Frequency addition source of optical radiation (acronym FASOR) is used for a certain type of guide star laser deployed at US Air Force Research Laboratory facilities SOR and AMOS. The laser light is produced in a sum-frequency generation process from two solid-state laser sources that operate at different wavelengths. The frequencies of the sources add directly to a summed frequency. Thus, if the source wavelengths are $\lambda_1$ and $\lambda_2$, the resulting wavelength is
$\lambda = \left(\frac{1}{\lambda_1} + \frac{1}{\lambda_2} \right)^{-1}.$

==Application==
The FASOR was initially used for many laser guide star experiments. These have ranged from mapping the photon return versus wavelength, power, and pointing location in the sky.

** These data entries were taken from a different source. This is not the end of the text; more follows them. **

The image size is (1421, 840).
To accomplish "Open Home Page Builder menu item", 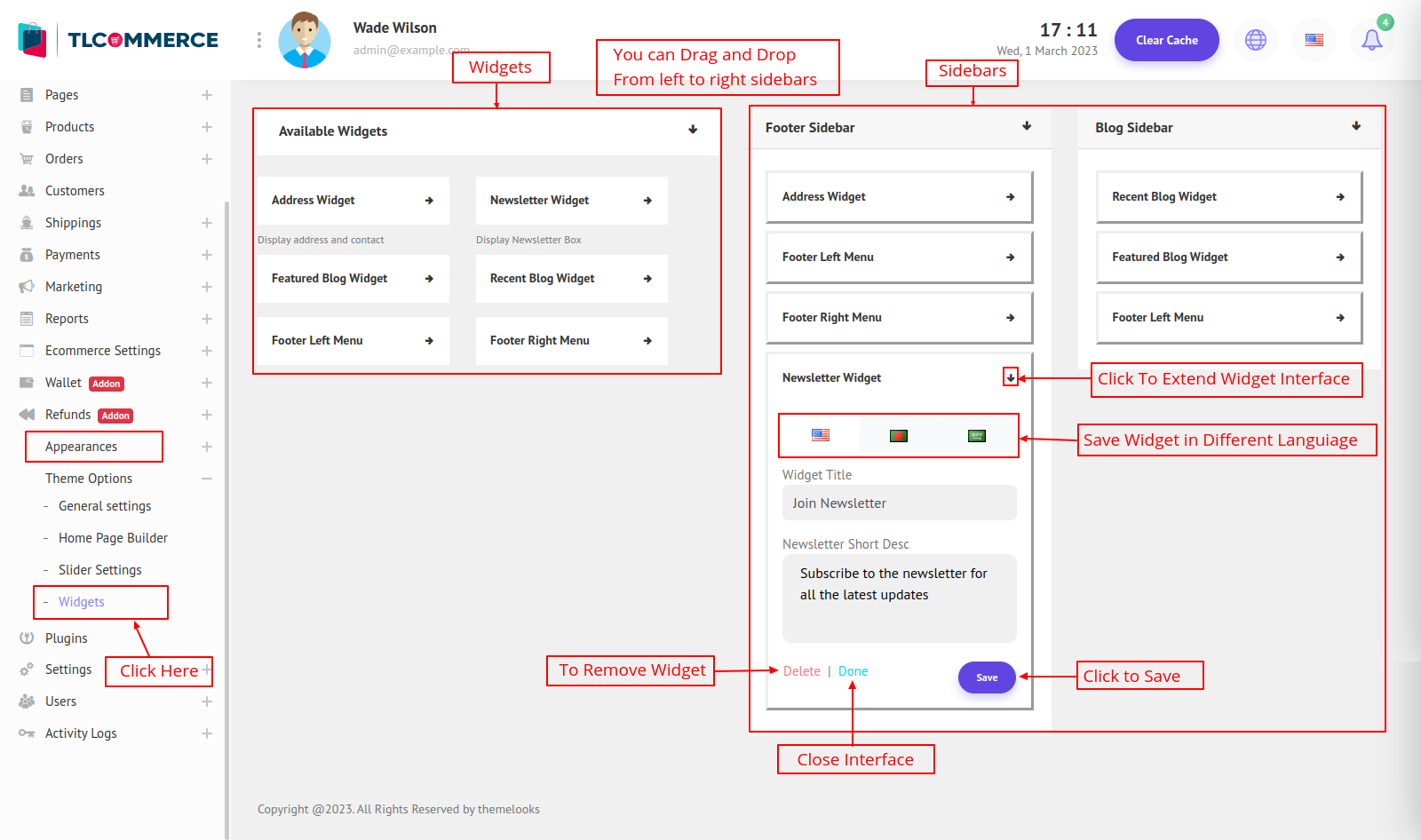I will [113, 538].

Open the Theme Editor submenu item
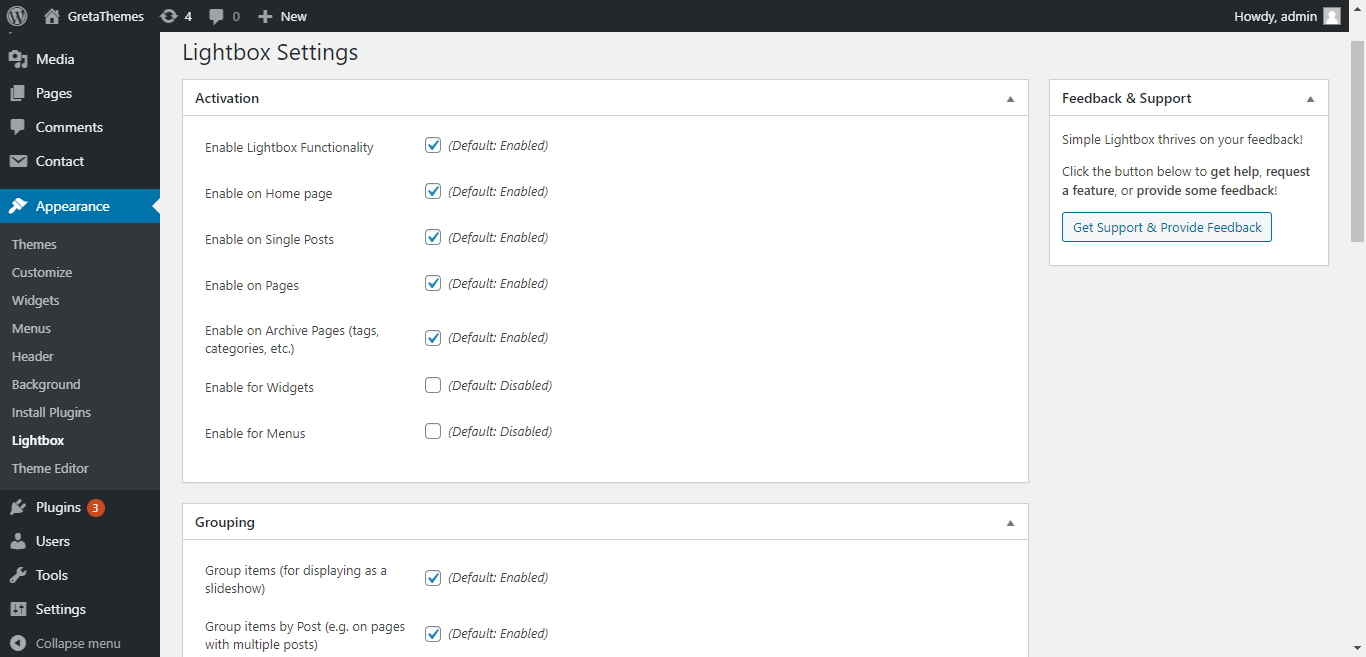click(x=50, y=468)
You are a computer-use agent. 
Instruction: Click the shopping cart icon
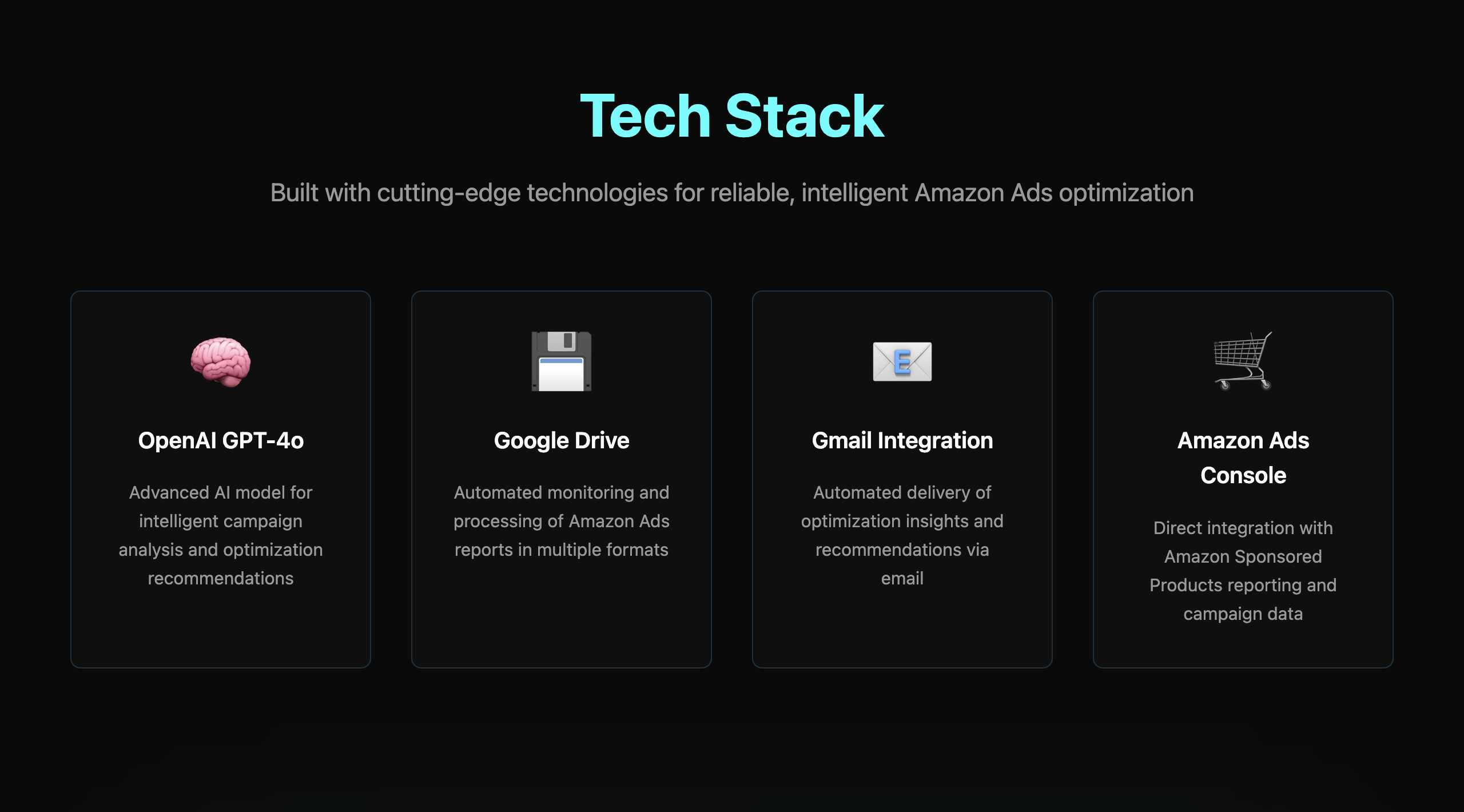click(x=1243, y=361)
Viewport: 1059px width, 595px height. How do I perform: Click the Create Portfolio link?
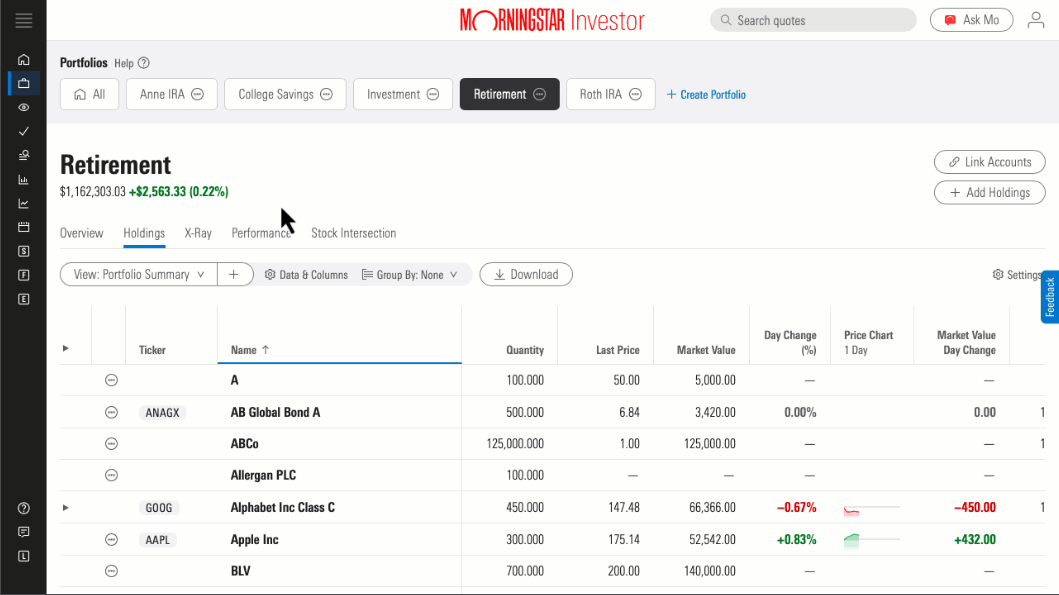coord(706,95)
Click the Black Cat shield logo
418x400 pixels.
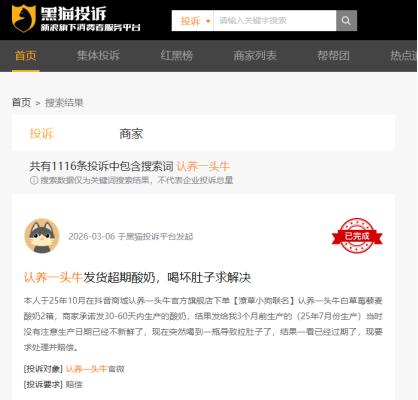[24, 18]
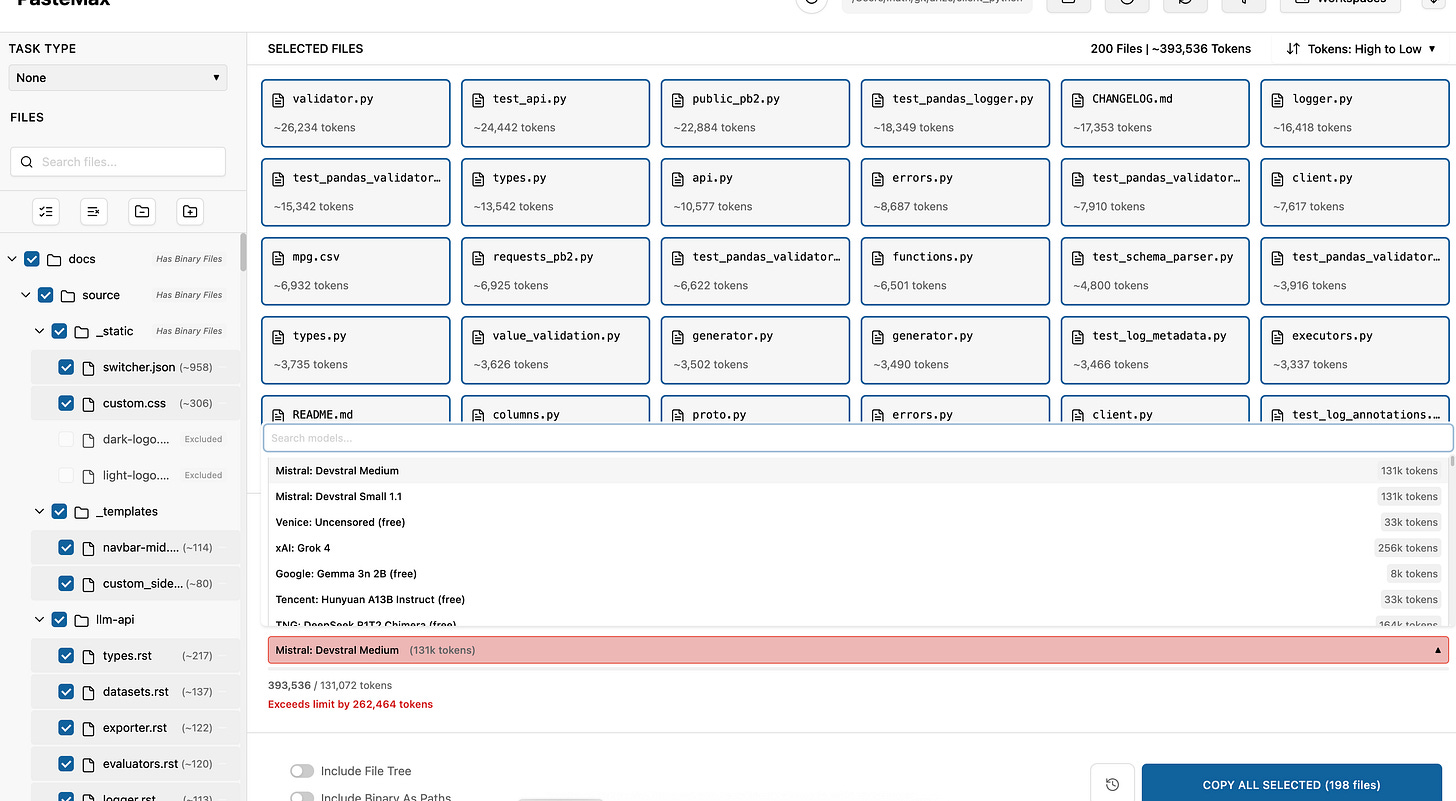Viewport: 1456px width, 801px height.
Task: Click the check-all files icon in the sidebar
Action: tap(45, 211)
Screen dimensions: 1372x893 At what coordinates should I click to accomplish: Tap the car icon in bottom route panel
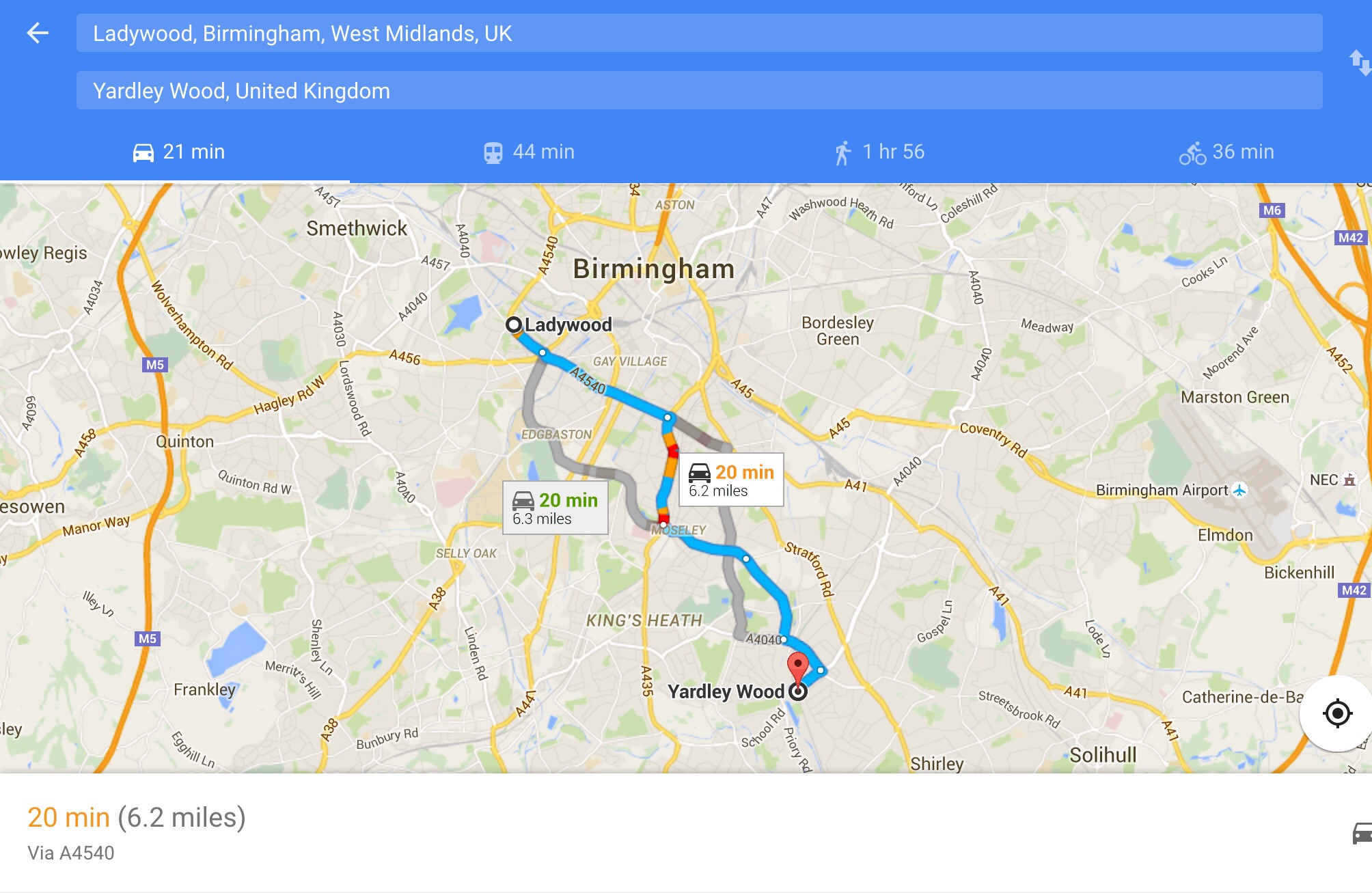pos(1362,834)
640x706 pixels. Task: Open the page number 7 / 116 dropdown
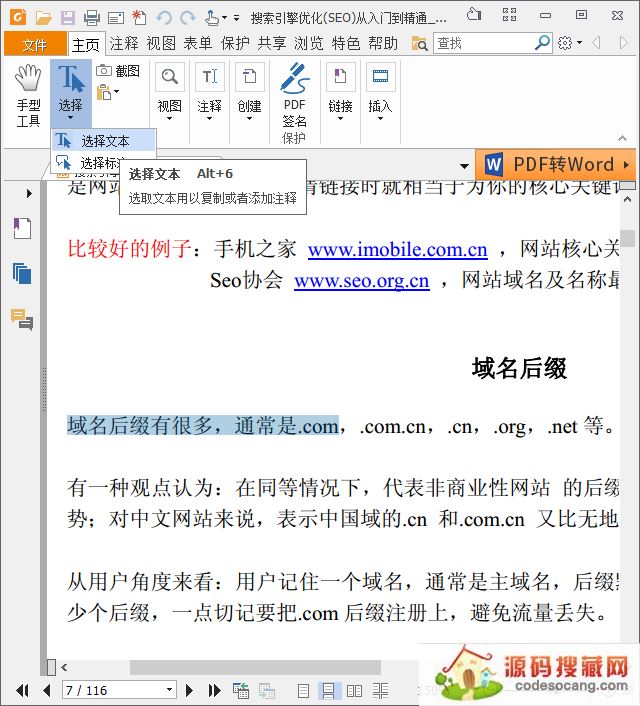tap(169, 690)
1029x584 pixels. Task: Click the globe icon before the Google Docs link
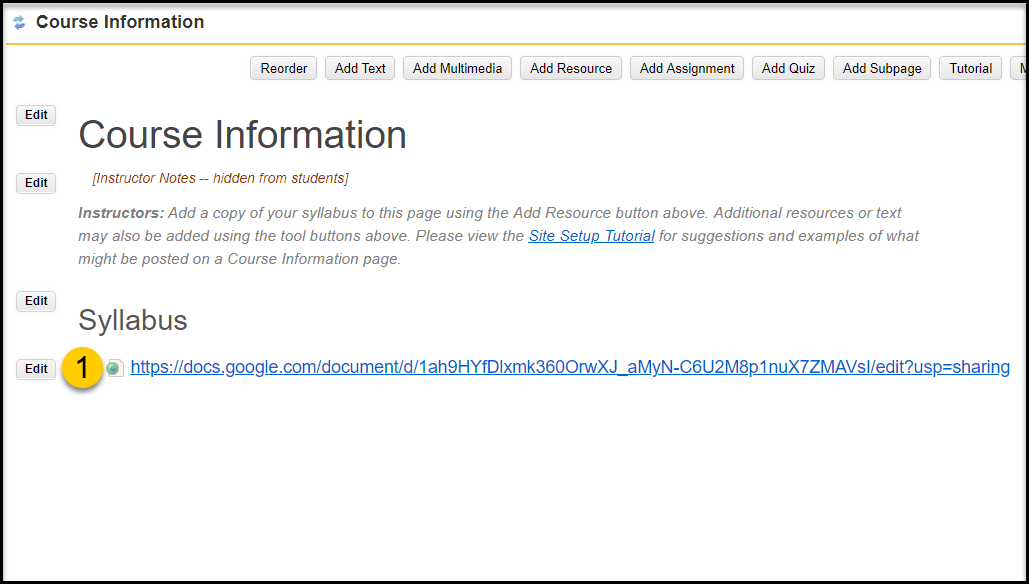point(115,368)
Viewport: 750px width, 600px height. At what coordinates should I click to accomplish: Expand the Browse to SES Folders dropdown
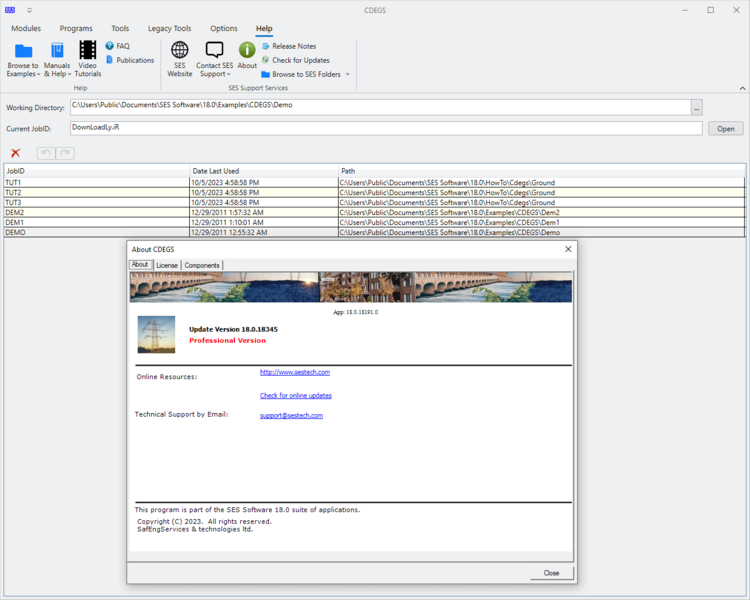point(348,74)
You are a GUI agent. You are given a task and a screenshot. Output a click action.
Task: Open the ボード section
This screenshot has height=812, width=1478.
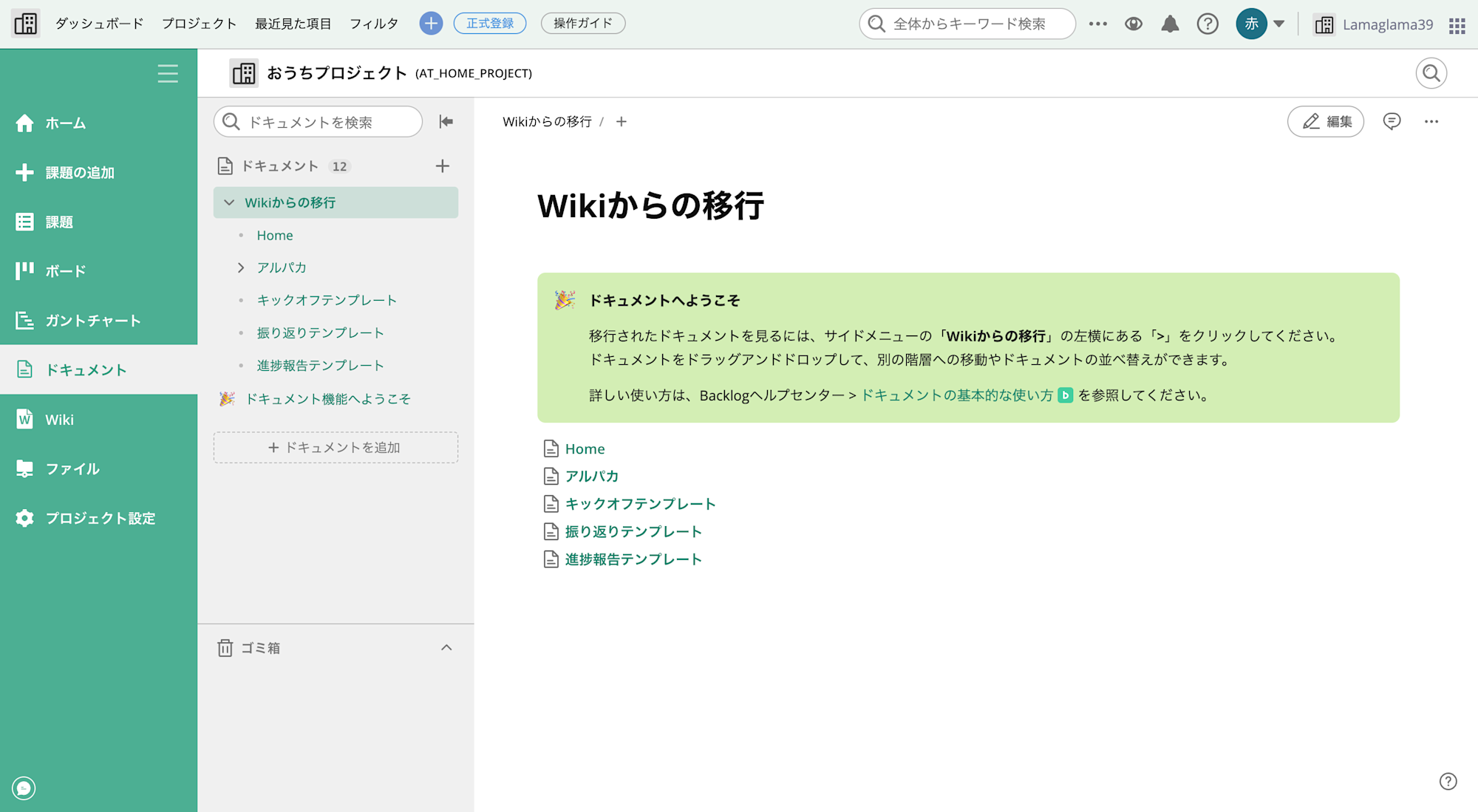click(65, 270)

Two FASORS were used to show the advantages of 'back pumping' or pumping at both D2a and D2b lines. Later a FASOR was used to measure the Earth's magnetic field. It has also been used for its intended application of generating a laser guidestar for adaptive optics, see first reference. It is tuned to the D2a hyperfine component of the sodium D line and used to excite sodium atoms in the mesospheric upper atmosphere. The FASOR consists of two single-frequency injection-locked Nd:YAG lasers close to 1064 and 1319 nm that are both resonant in a cavity containing a lithium triborate (LBO) crystal, which sums the frequencies yielding 589.159 nm light.